Tod means Fox

Business Intelligence, Data Warehousing, SQL, Visual FoxPro.

Archive for October, 2007


Published October 5th, 2007

Sys(2017) and Comparing Data

I’ve been showing how I use intersect and the symmetric difference to compare data in two datasets. What’s nice about these approaches is that they are extremly flexible. You can, for example, pick just a few columns to compare from each table. So if you had two similar tables, you could easily detect which primary key + select attributes are either in both sets or not in both sets, returning the result into a third table or cursor. I’ve used these techniques in the following scenarios:

  1. to build master lists from client tables
  2. test code changes (run a procedure once, save the results A, make a code change, save the results B, compare differences)
  3. for data integration projects, especially for Changed Data Capture (CDC or incremental update) operations
  4. to check the status of metadata
  5. to do some down-and-dirty comparisons between two or more tables

Sys(2017)

One limitation of the SQL approach that I’ve been demonstrating is that you need to use a GROUP BY clause, which insists that you identify each attribute used in the select list (true for VFP, T-SQL, and other ANSI compliant SQL-enabled languages). This can be a lot of work, especially if you have a handful of tables with dozens of attributes.

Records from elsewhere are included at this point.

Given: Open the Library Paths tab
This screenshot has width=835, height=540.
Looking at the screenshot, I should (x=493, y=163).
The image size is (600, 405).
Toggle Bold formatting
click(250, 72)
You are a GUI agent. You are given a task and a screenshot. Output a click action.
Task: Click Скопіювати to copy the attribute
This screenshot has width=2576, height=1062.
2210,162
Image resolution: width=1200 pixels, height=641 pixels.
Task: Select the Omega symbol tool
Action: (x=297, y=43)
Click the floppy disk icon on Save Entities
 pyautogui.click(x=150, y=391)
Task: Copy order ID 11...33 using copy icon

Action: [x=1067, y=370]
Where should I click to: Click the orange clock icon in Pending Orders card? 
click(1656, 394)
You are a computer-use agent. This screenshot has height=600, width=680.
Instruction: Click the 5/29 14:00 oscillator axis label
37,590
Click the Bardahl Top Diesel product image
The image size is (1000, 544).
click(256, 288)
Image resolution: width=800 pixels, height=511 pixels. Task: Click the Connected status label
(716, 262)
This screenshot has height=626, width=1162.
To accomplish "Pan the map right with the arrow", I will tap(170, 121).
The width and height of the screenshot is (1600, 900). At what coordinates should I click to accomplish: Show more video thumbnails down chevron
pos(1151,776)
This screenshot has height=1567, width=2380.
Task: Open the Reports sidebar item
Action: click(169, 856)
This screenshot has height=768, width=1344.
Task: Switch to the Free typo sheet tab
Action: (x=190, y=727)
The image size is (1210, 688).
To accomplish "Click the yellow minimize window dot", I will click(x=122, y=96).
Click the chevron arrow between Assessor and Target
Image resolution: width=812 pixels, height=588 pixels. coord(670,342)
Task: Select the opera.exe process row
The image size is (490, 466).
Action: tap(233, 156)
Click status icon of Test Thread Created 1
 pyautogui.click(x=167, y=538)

The solution? Use a CRC (Cyclical Redundancy Check):

SELECT p_key, crc ;
  FROM (;
    SELECT p_key, PADR(Sys(2017, '', 1, 1),10) as crc FROM CursorA;
    UNION ALL ;
    SELECT p_key, PADR(Sys(2017, '', 1, 1),10) as crc  FROM CursorB;
  ) AS tmp1 ;
  GROUP BY p_key, crc  ;
  HAVING COUNT(*) = 1

SYS(2017) will Return a checksum value based on each row in the table. The second parameter is an exclusion list of attributes that you do not want included in the algorithm. The third parameter is the seed value, ignored when using the CRC32 version of function. The last parameter allows you to set flags to include memos or to use the CRC32 algorithm. In my example above, I am using CRC32 without memo support.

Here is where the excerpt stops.